James Prescott Joule was not born on 25th December and did not turn water into wine.  However, he was born on Christmas Eve and spent much of his early life turning water into beer. While earning our gratitude, this would not necessarily place him in the ranks of notable alumni of the Manchester Literary and Philosophical Society (ML&P). This rests on his scientific work, which in another era would almost certainly have merited a Nobel prize, that he was born, bred and lived in the twin cities and was a stalwart of the Society for nearly fifty years. He was born in Salford and lived there, in Whalley Range, Old Trafford, Upper Broughton, and Sale and is buried in Brooklands Cemetery where his grave bears the inscription 772.55*.

He established the law of conservation of energy and determined the mechanical equivalent of heat. He worked on magnetism, welding, thermocouples, telegraphy, and steam power and his lectures included one on life on other planets, including other solar systems then undetected. He was an early photographer (the ML&P then had a Photographic Section).

His statue is in Manchester Town Hall along with that of his tutor, John Dalton. There is a bust in Worthington Park, Sale. A bar in Salford, a Wetherspoon’s in Sale, the SI Unit of Energy, a crater on the moon, a WWI French submarine lost at Gallipoli, and, until recently, a library at Manchester University were named after him. He is commemorated by a plaque in the north choir aisle of Westminster Abbey. He was a member of the ML&P from 1842 to his death and at various times its Librarian, Secretary, Vice-President and President.
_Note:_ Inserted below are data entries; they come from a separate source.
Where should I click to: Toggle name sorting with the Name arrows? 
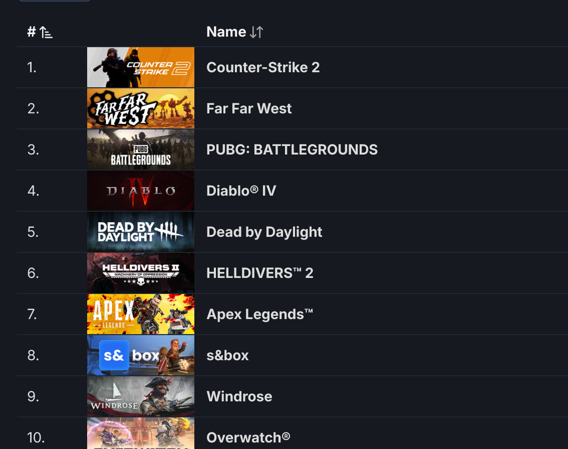(x=256, y=32)
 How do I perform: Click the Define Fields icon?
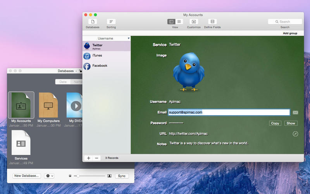pyautogui.click(x=212, y=22)
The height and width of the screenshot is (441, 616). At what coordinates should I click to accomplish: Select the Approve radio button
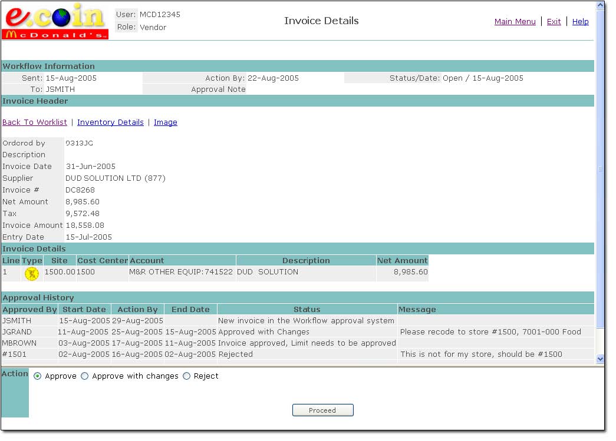pos(38,376)
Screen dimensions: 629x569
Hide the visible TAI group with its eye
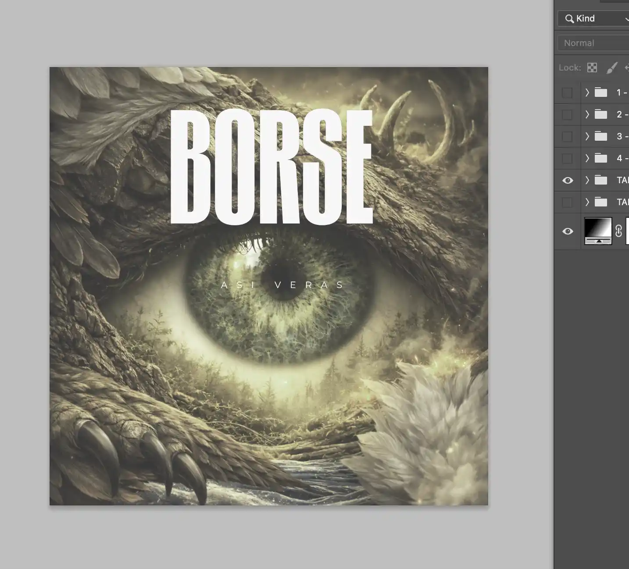(567, 180)
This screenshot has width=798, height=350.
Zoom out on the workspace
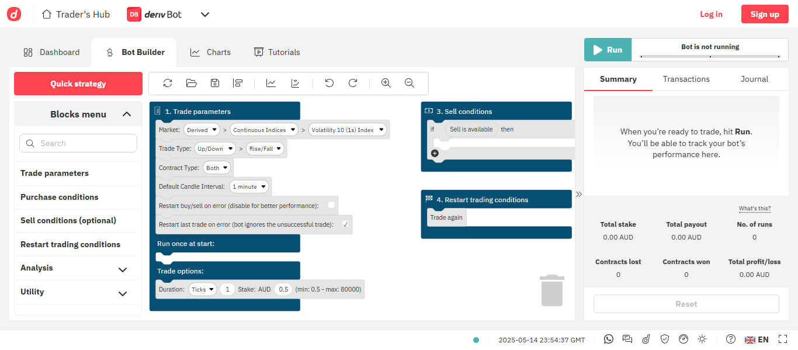pos(410,84)
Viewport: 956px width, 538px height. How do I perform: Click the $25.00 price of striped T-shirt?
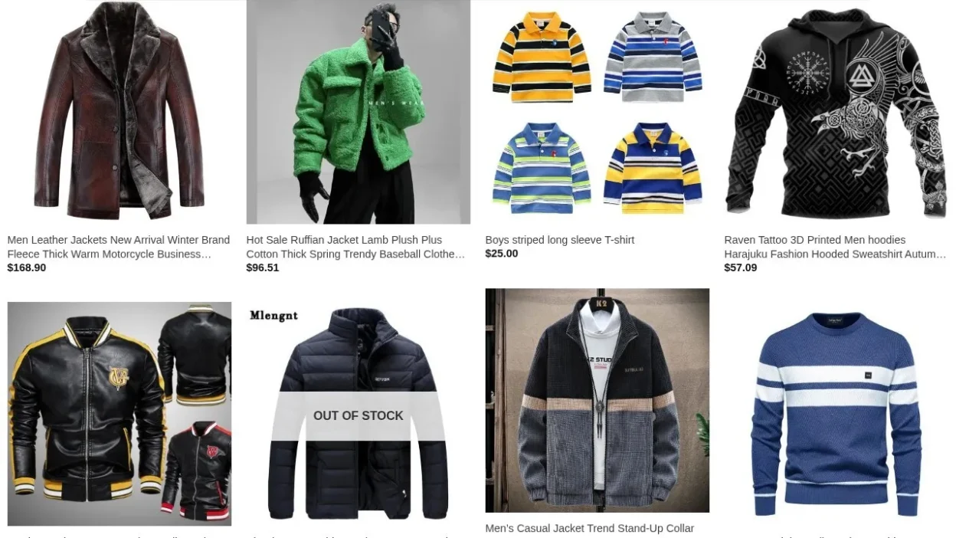(x=502, y=254)
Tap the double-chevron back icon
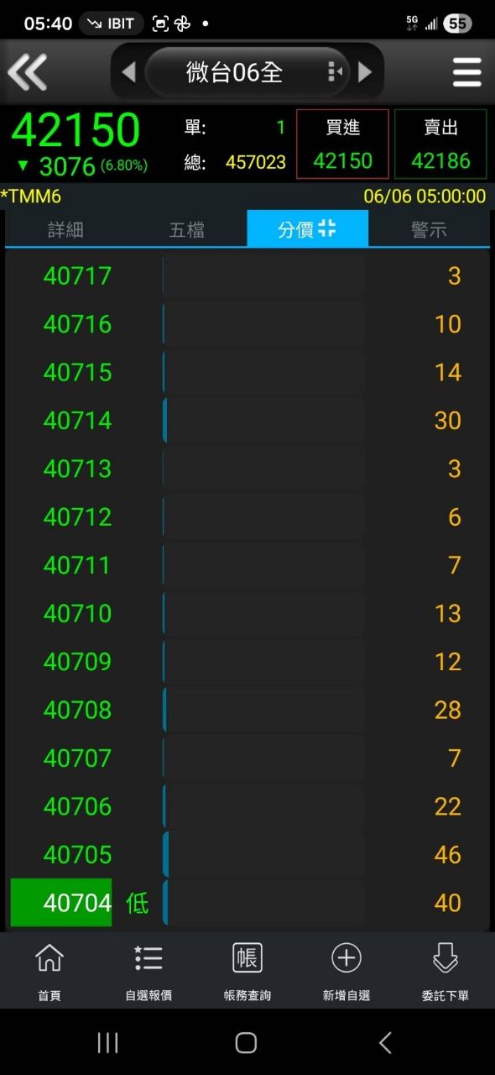The height and width of the screenshot is (1075, 495). pos(28,72)
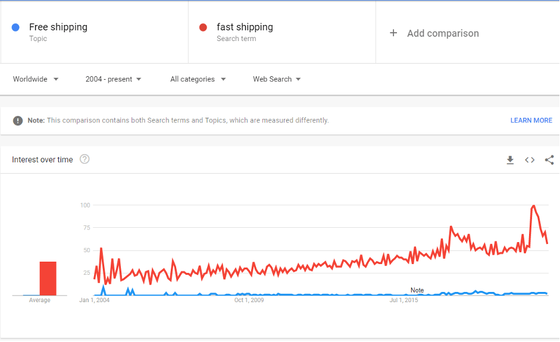Screen dimensions: 560x342
Task: Share the Interest over time chart
Action: [549, 160]
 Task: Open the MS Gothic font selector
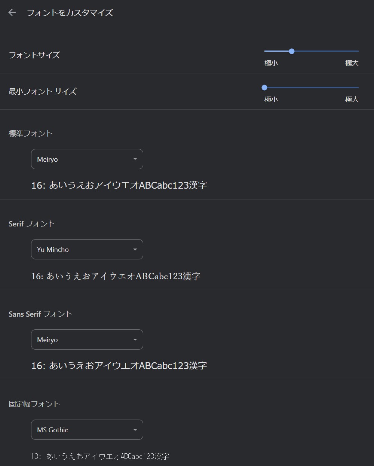pos(87,430)
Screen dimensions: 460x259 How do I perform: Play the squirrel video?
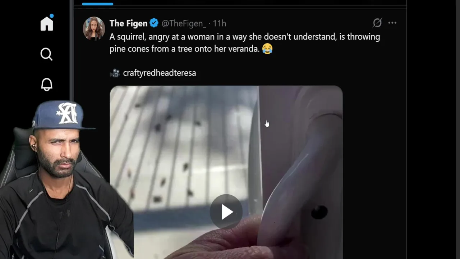pyautogui.click(x=226, y=212)
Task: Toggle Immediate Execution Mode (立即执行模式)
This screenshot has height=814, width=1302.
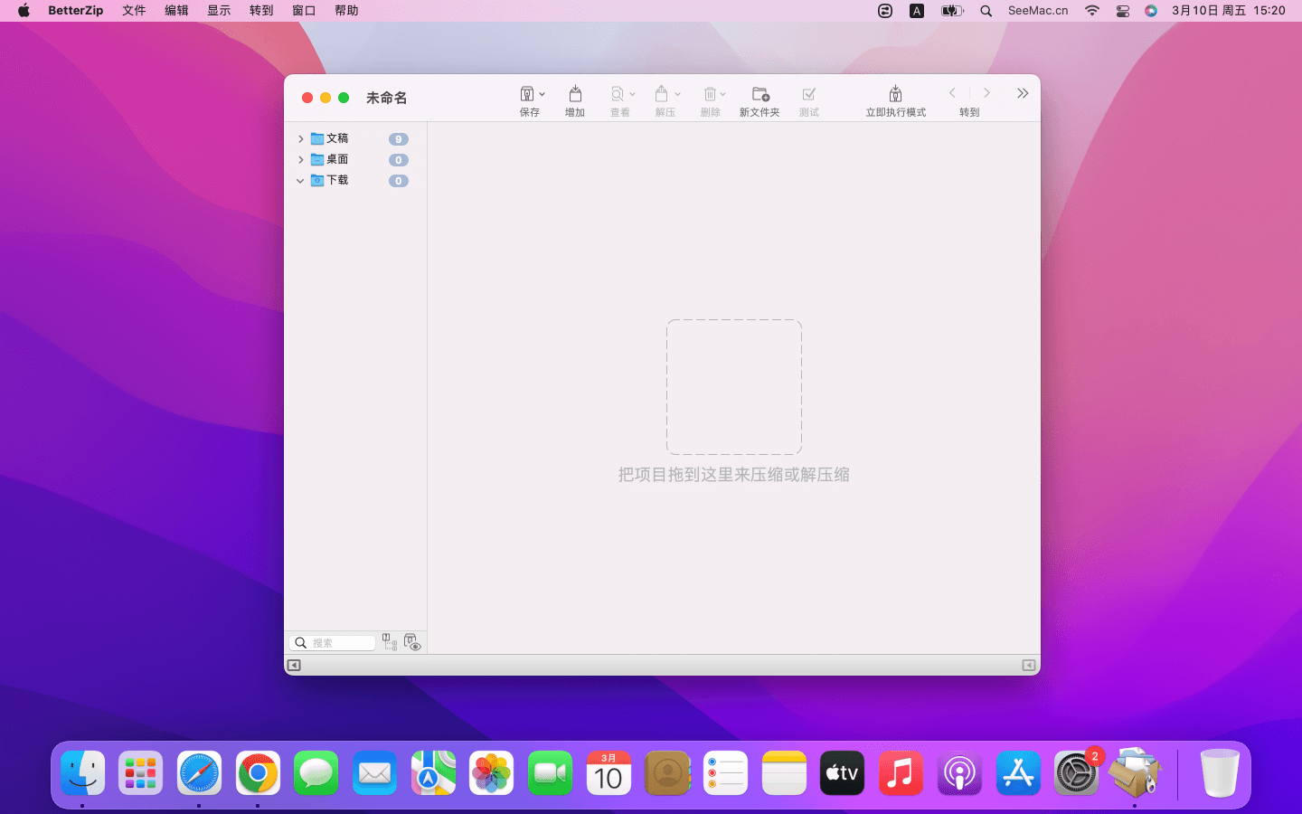Action: point(895,95)
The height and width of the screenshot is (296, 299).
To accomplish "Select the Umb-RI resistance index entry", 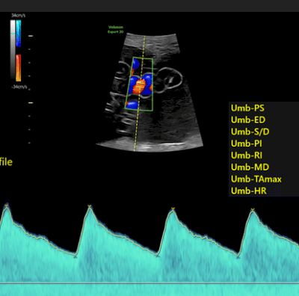I will 247,155.
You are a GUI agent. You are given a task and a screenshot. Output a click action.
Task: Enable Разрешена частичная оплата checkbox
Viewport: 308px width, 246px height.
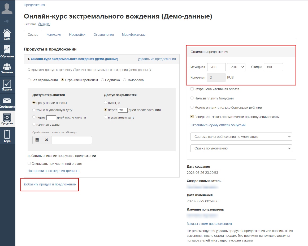tap(192, 89)
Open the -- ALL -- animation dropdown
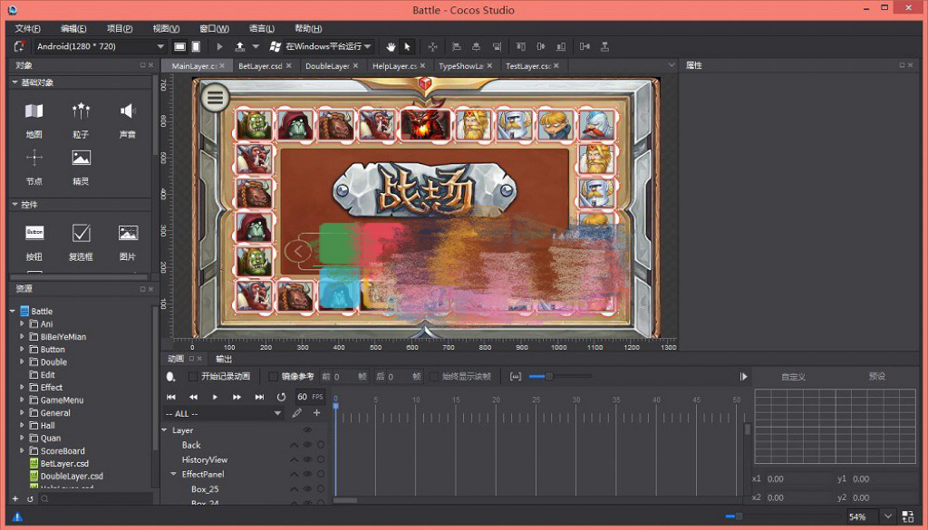Viewport: 928px width, 530px height. tap(224, 413)
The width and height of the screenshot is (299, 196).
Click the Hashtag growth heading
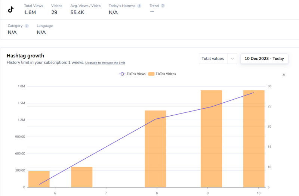click(25, 56)
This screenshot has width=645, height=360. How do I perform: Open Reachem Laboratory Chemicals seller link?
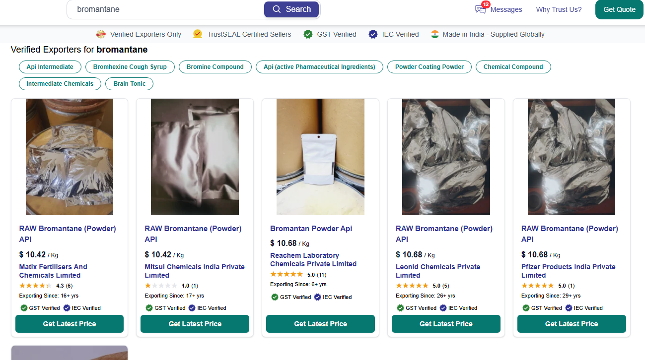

Why then does Joule seem forgotten? Has memory lapsed with time? Is the mechanical equivalent of heat estimated by minor temperature changes in a calorimeter boring? Perhaps what Joule discovered, that energy can be neither created nor destroyed but can be converted between chemical, electrical, mechanical energy and heat and that the conversion rate is constant, is so fundamental to our thought that it is not immediately apparent that it had to be discovered, how radical it was in its time and how fundamentally important it remains. The concept of energy did not exist when his scientific work started. His most important work, when even Dalton’s atomic theory was controversial, involved repeated and meticulous calculations in the most modern scientific manner to establish that heat is not a ‘subtle fluid’, perhaps allied to electromagnetic radiation, which occupies matter but a vibration of the atoms of that matter. Joule’s views on heat were initially rejected by the scientific community perhaps not surprisingly as sunlight conveys heat and you may like to wonder why infrared radiation is hot while ultraviolet is not and how latent heat corresponds with the vibration theory.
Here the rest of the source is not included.